__Extracted text__
Bullous pemphigoid is a blistering skin disease that tends to affect the elderly.
It’s caused by a problem with the immune system, but usually goes away on its own within a few years. In the meantime, blisters can be controlled with medication.
About 1 in 10,000 people are affected by the condition in the UK each year.
What are the symptoms?
Bullous pemphigoid typically starts with a red, itchy rash that looks a bit like dermatitis (a type of eczema) or hives. This tends to last several weeks or months.
Groups of large, itchy blisters usually then appear on the red patches, just beneath the surface of the skin. They can be up to 5cm in diameter and full of fluid, with the thick skin of the blisters stretched tightly.
The fluid inside is usually clear, but can turn cloudy or bloodstained.
Blisters last a few days before healing without leaving a scar, but a cycle develops where more form.
The rash and blisters are usually seen on the upper arms and thighs, sometimes spreading to body folds and the tummy. In severe cases, the blisters may cover most of the skin, including the inside of the mouth.
However, some people have no symptoms or just have mild redness and irritation without blisters.
Who is affected?
The condition is usually seen in older people aged over 70. Rarely, it can affect children and younger adults.
Bullous pemphigoid is also slightly more common in women than men.
What is the cause?
Bullous pemphigoid is an autoimmune condition, which means the immune system attacks the body’s own tissues and organs.
The person’s immune system produces antibodies against the skin. These antibodies attack the basement membrane, which lies between the skin’s top layer (epidermis) and the next layer (dermis), and holds the skin together. The skin layers start to separate and fluid builds up in between.
It’s not understood why autoimmune diseases like bullous pemphigoid happen, but it’s thought something triggers the immune system to attack the body’s own tissues. Certain medicines and sunburn have been known to act as a trigger.
Symptoms usually come on unexpectedly.
Bullous pemphigoid isn’t:
- caused by an allergy
- affected by diet or lifestyle
How is it diagnosed?
Your GP may suspect bullous pemphigoid just by looking at your skin.
The diagnosis is then confirmed by taking a small sample of your affected skin (biopsy) and sending it to a laboratory to be inspected to see if the top layers of skin have separated.
Special staining (immunofluorescence) may be used to show up the antibodies, and a blood sample may be taken and checked for the presence of pemphigoid antibodies.
How is it treated?
If you’ve been diagnosed with bullous pemphigoid, you’ll probably be referred to a dermatologist (skin specialist) for treatment.
The aim of treatment is to stop new blisters forming and heal the blisters that are already there.
Your specialist may prescribe quite powerful medication with potentially severe side effects, so the smallest possible dose is used to minimise this.
You’ll usually be prescribed corticosteroids (either tablets or cream), sometimes alongside “steroid-sparing” medication that allows doctors to reduce the dose of steroids. You may also be prescribed an antibiotic.
Corticosteroids, or steroids, are an anti-inflammatory medicine prescribed for a wide range of conditions.
If the affected area of skin is only small, you may be prescribed steroid cream to rub into the area. For larger areas of blisters, you may be given steroid tablets.

__Input data__
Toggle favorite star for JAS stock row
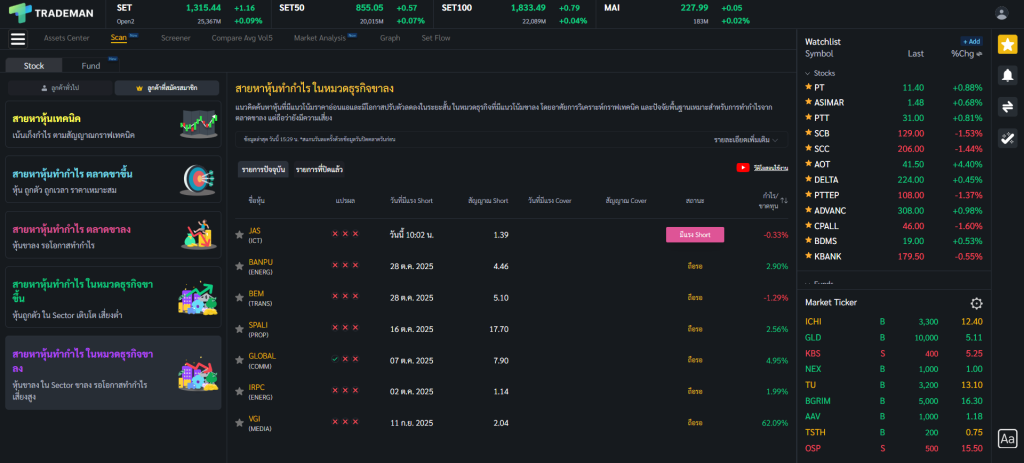1024x463 pixels. (239, 235)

__Problem details__
Reproduce the bullous pemphigoid text word for word, starting at "Who is affected?" and ending at "women than men.".

__Problem solution__
Who is affected?
The condition is usually seen in older people aged over 70. Rarely, it can affect children and younger adults.
Bullous pemphigoid is also slightly more common in women than men.